(Stored data)
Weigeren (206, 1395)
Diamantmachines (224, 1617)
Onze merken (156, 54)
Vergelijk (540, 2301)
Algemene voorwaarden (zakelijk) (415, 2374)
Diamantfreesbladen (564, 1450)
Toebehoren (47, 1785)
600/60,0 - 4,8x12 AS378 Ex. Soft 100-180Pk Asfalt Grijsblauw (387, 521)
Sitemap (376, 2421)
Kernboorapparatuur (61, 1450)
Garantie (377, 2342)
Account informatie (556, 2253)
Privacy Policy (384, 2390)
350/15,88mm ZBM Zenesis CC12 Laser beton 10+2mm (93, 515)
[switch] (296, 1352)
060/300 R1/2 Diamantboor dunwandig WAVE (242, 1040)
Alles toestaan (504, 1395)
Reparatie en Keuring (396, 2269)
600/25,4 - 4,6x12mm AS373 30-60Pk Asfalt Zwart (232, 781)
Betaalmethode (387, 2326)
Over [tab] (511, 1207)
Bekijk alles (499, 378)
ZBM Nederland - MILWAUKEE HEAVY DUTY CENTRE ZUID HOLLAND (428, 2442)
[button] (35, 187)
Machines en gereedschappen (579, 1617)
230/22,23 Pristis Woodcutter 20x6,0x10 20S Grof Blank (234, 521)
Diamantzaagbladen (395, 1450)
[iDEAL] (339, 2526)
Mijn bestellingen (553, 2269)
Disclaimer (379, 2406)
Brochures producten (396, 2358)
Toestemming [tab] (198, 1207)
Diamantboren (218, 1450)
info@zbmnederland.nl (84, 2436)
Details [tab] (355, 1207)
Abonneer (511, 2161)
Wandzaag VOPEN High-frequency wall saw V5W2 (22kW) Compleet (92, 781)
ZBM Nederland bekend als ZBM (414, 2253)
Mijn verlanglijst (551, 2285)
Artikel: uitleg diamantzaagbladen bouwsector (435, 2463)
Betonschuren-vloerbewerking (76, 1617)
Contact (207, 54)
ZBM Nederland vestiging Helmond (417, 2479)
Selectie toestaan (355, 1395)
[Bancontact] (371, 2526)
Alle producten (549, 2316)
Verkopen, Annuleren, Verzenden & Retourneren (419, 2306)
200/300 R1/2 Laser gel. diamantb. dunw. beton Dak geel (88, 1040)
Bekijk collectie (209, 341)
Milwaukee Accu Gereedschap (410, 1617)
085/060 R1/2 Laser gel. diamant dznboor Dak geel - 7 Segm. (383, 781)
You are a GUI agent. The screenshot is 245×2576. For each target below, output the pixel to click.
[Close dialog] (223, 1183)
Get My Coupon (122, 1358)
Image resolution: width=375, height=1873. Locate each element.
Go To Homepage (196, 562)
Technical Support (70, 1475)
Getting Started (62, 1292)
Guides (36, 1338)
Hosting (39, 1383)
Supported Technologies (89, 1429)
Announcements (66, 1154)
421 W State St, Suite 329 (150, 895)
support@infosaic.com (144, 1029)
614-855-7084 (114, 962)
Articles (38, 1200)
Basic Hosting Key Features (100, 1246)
(End Stored data)
→ **Exercise brief**
Set down exactly what runs from the line with "Verkopen, Annuleren, Verzenden" to the last line of the data above, including both of those lines and no others.

→ **Reply to the task**
Verkopen, Annuleren, Verzenden & Retourneren (419, 2306)
200/300 R1/2 Laser gel. diamantb. dunw. beton Dak geel (88, 1040)
Bekijk collectie (209, 341)
Milwaukee Accu Gereedschap (410, 1617)
085/060 R1/2 Laser gel. diamant dznboor Dak geel - 7 Segm. (383, 781)
You are a GUI agent. The screenshot is 245×2576. For each target below, output the pixel to click.
[Close dialog] (223, 1183)
Get My Coupon (122, 1358)
Image resolution: width=375, height=1873. Locate each element.
Go To Homepage (196, 562)
Technical Support (70, 1475)
Getting Started (62, 1292)
Guides (36, 1338)
Hosting (39, 1383)
Supported Technologies (89, 1429)
Announcements (66, 1154)
421 W State St, Suite 329 (150, 895)
support@infosaic.com (144, 1029)
614-855-7084 (114, 962)
Articles (38, 1200)
Basic Hosting Key Features (100, 1246)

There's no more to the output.